I did not attend January’s Sundance Film Festival, but colleagues who were in Park City had wonderful things to say about Honey Boy, a biopic that premiered there. Still, I had to see the film — which marks the narrative directorial debut of the Israeli-American filmmaker Alma Har’el — to believe it, since it was written by, stars and is very much about the child actor turned troubled adult Shia LaBeouf, who has received more publicity for being an unmitigated screw-up over the past decade-plus — DUIs, public drunkenness and bizarre ‘art’ projects — than for any acting work.
Having just come from the pic’s second Toronto International Film Festival screening, at the Elgin Theatre, I am pleased to confirm that the reports are true: Honey Boy, which Amazon acquired after Sundance and will release Nov. 8, is very much the real deal. In fact, I think it’s a game-changer for LaBeouf, who no one who sees the film will ever be able to look at the same way, and who may be on his way to Oscar nominations for best original screenplay (he wrote the script in 2017 while in therapy) and best supporting actor (he plays his own father).
Under the name ‘Otis,’ LaBeouf is portrayed in the film as a child by A Quiet Place‘s Noah Jupe and as an adult by Lucas Hedges, both excellent.
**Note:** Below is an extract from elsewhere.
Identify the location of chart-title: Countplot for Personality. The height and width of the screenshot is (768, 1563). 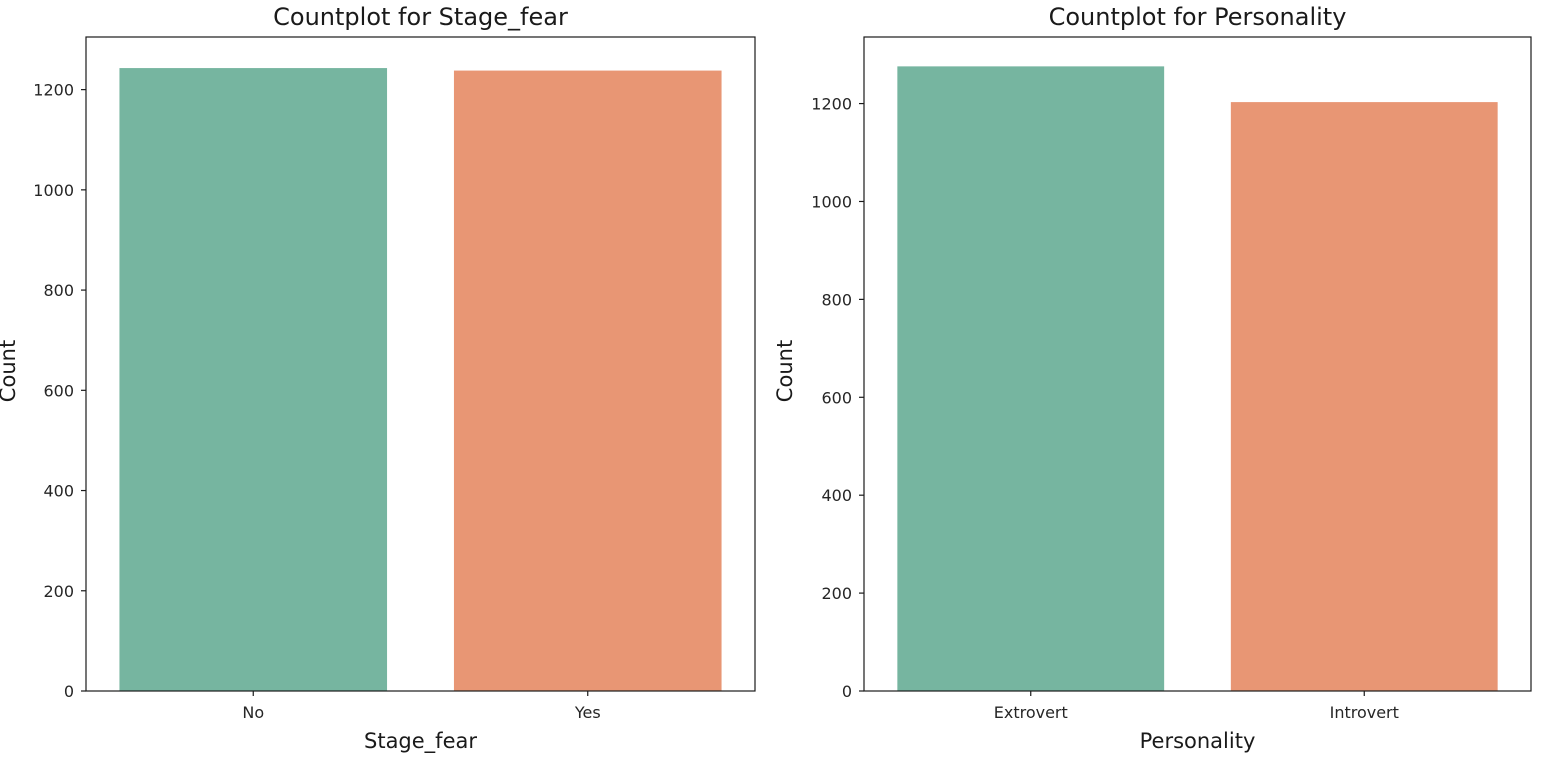
(1198, 17).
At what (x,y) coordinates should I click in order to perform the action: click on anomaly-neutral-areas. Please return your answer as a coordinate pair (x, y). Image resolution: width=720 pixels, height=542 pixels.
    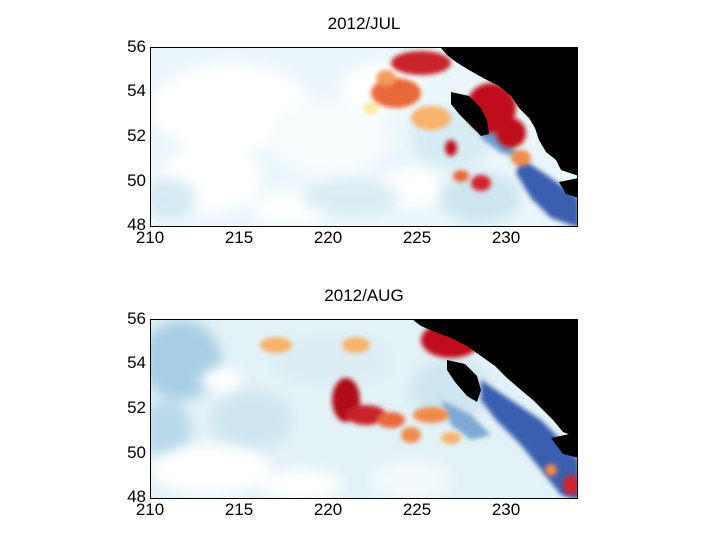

But the most interesting character, by far, is the father, a military veteran, recovering addict and registered sex offender who cobbled together a living as a clown until his son came along and started getting work as an actor. The pic cuts back-and-forth between LaBeouf’s childhood and adulthood. In the parts of the movie that look at LaBeouf’s youth, his father pushes him relentlessly, and sometimes abusively — out of love, the father claims, but for lack of a better way to support himself, the son recognizes early on. In the parts of the film that look at LaBeouf as an adult, we see the PTSD-like impact that this sort of an upbringing has had on him, as he stars in Transformers-like movies while battling alcoholism and rage of his own.
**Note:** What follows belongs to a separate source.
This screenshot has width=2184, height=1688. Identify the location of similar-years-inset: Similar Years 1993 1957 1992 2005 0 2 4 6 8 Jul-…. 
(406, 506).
It is a testament to LaBeouf that, even after all that he has apparently been through, he is willing to present — in both writing and performance — his father’s perspective as aggressively as his own. I suspect that because of both the fine work that he has done on this film, the remarkable comeback that it represents (he is also said to be excellent this year in The Peanut Butter Falcon, which I have not yet seen) and the sympathy that the story engenders, members of the Academy’s acting and writing branches will be hard-pressed to overlook him.